Reflection of Sound
We call the reflection of sound an echo. The fraction of energy carried by the reflected sound wave is large if the surface is rigid and smooth and less if the surface is soft and irregular. Sound energy not carried by the reflected sound wave is carried by the "transmitted" (absorbed) wave.
Sound reflects from a smooth surface the same way that light does-the angle of incidence is equal to the angle of reflection (Figure 20.6). Sometimes, when sound reflects from the walls, ceiling, and floor of a room, the reflecting surfaces are too reflective and the sound becomes garbled. This is due to multiple reflections called reverberations. On the other hand, if the reflective surfaces are too absorbent, the sound level will be low and the hall will sound dull and lifeless. Reflection of sound in a room makes it sound lively and full, as you have probably discovered while singing in the shower. In the design of an auditorium or concert hall, a balance must be achieved between reverberation and absorption. The study of sound properties is called acoustics.

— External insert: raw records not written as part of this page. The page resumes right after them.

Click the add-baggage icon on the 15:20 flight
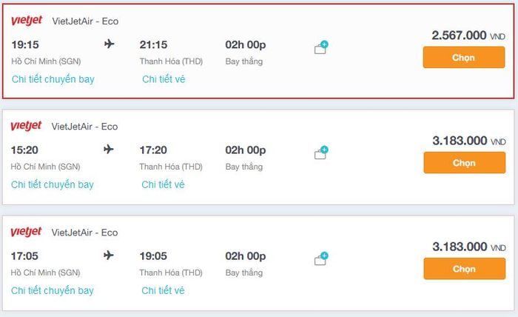The height and width of the screenshot is (317, 518). pos(321,153)
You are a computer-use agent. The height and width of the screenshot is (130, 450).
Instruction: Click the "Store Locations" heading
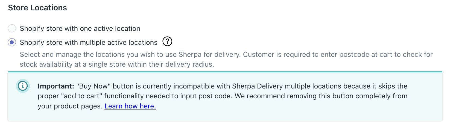[37, 8]
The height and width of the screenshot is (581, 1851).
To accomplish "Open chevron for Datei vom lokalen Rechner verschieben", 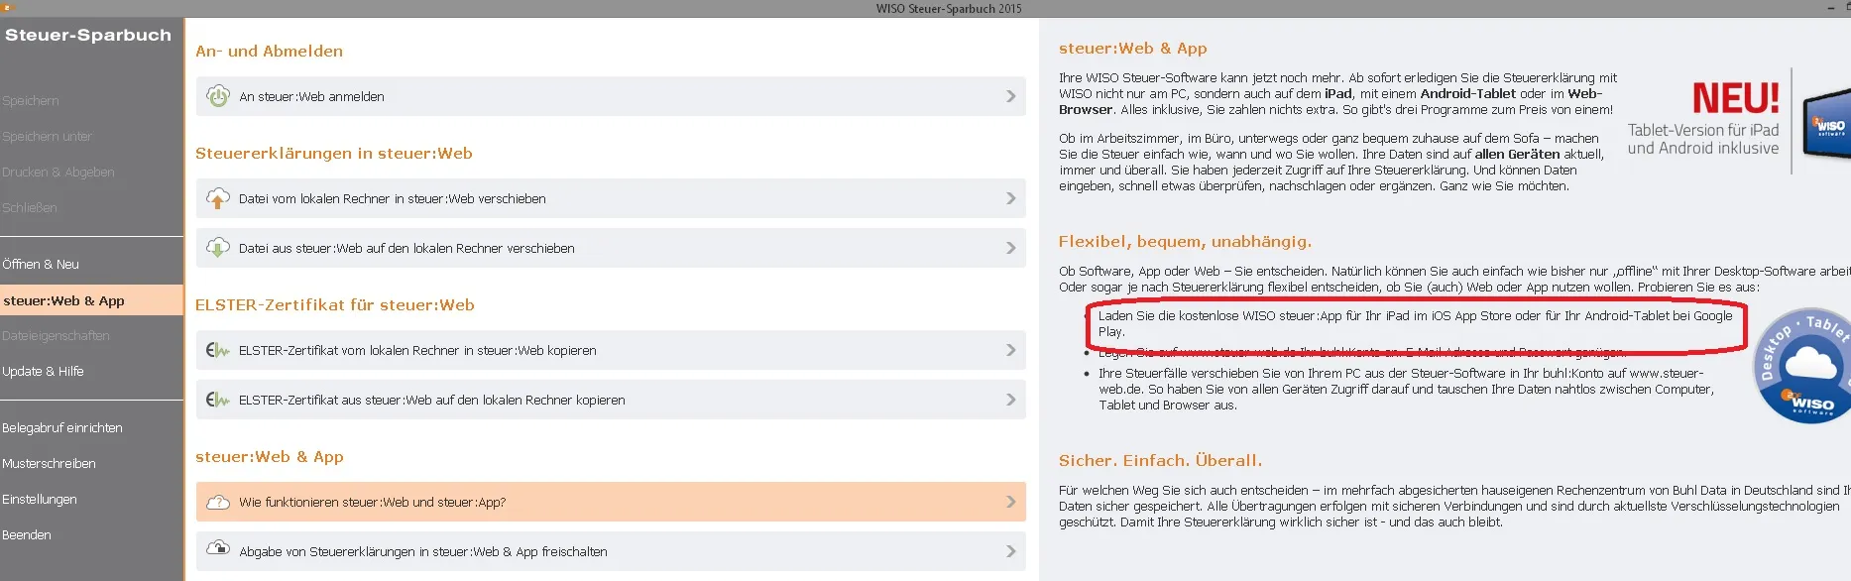I will [1010, 198].
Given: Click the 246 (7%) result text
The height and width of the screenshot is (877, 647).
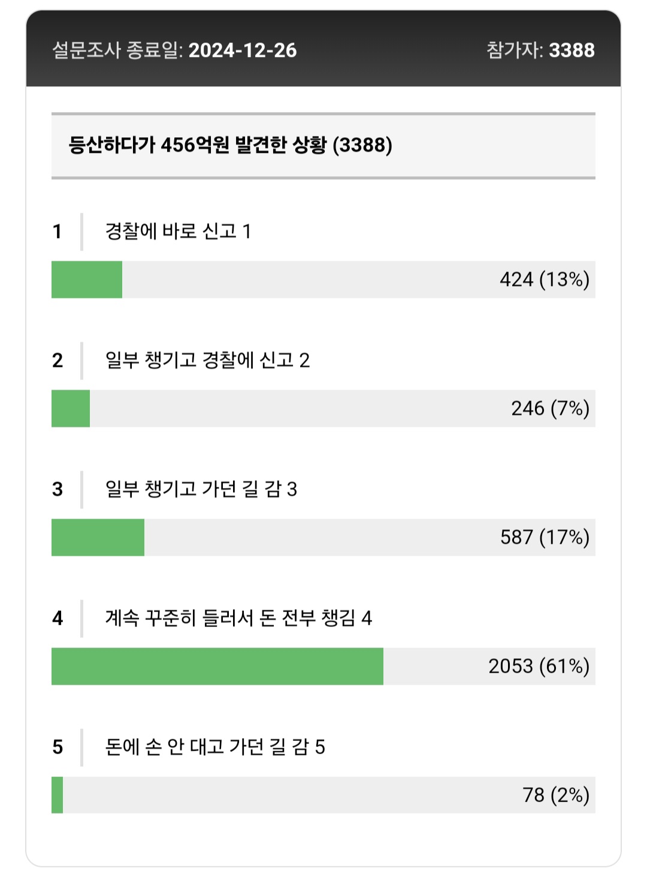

It is often advantageous to place highly reflective surfaces behind the stage to direct sound out to an audience. Reflecting surfaces are suspended above the stage in some concert halls. The ones in Davies Hall in San Francisco are large shiny plastic surfaces that also reflect light (Figure 20.7). A listener can look up at these reflectors and see the reflected images of the members of the orchestra. The plastic reflectors are somewhat curved, which increases the field of view, Both sound and light obey the same law of reflection, so, if a reflector is oriented so that you can see a paricular musical instrument, rest assured that you will hear it also. Sound from the instrument will follow the line of sight to the reflector and than to you.
Refraction of Sound
Sound waves bend when parts of the wave fronts travel at different speeds. This happens in uneven winds or when sound is traveling through air of uneven temperatures. This bending of sound is called refraction. On a warm day, the air near the ground may be appreciably warmer than the rest of the air, so the speed of sound near the ground increases. Sound waves therefore tend to bend away from the ground, resulting in sound that does not seem to travel well. Different speeds of sound produce refraction.
We hear thunder when the lightning is reasonably close, but we often fail to hear the thunder for distant lightning because of refraction. The sound travels slower at higher altitudes and bends away from the ground. The opposite often occurs on a cold day or at night when the layer of air near the ground is colder than the air above. Then the speed of sound near the ground is reduced. The higher speed of the wave fronts above causes a bending of the sound toward the ground, resulting in sound that can be heard over considerably longer distances (Figure 20.8)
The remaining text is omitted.